The 1994 850 T-5R wasn’t Volvo’s first fast wagon but it was particularly memorable thanks to its distinctively intense yellow paintwork.


Yellow versions sold out in just a fortnight following the car’s debut at the Geneva motor show, so more T-5Rs were produced – though this time in black, followed by dark green.


The T-5R’s turbocharged five-cylinder produced about 180kW of power and 330Nm of torque, and propelled the big, front-wheel-drive wagon from standstill to 100km/h in just 6.9 seconds.

Other notable exterior features included a square exhaust pipe and 17-inch ‘Titan’ alloy wheels. There were roof rails, of course!

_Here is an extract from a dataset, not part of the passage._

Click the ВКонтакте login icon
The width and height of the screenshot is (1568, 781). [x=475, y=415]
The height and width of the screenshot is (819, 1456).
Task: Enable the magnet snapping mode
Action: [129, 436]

Production was limited to just 1994 – the same year that Volvo made an audacious entry to the British Touring Car Championship with an 850 wagon race car.


The T-5R was succeeded by the 850R in 1996.


Volvo S60 Polestar



Australia played a pivotal role in the first global Volvo to utilise the motor racing expertise of Polestar (now a performance brand in its own right).


The country, renowned for its insatiable appetite for performance cars, was the pilot market for the S60 Polestar.


The sedan was powered by a Polestar-optimised six-cylinder turbo petrol engine, with its 257kW and circa-500Nm put to the ground by a recalibrated six-speed auto and Haldex all-wheel-drive system.


It was capable of covering 0-100km/h in less than five seconds.


It was also engineered to handle, though. The chassis was intensively tuned in Europe and its suspension featured Ohlins dampers, while big 19-inch wheels were enveloped in grippy Michelin Pilot Super Sport rubber.


An aero package comprised front splitter, rear ring and rear diffuser.


Such was the reaction to the S60 Polestar that it was later joined by a V60 Polestar wagon, while later versions switched to a supercharged and turbocharged four-cylinder powertrain with yet more power.


The models marked the globalisation of the Polestar brand, with markets almost quadrupled, from 13 to 47, and production doubled from 750 cars to 1500 per year.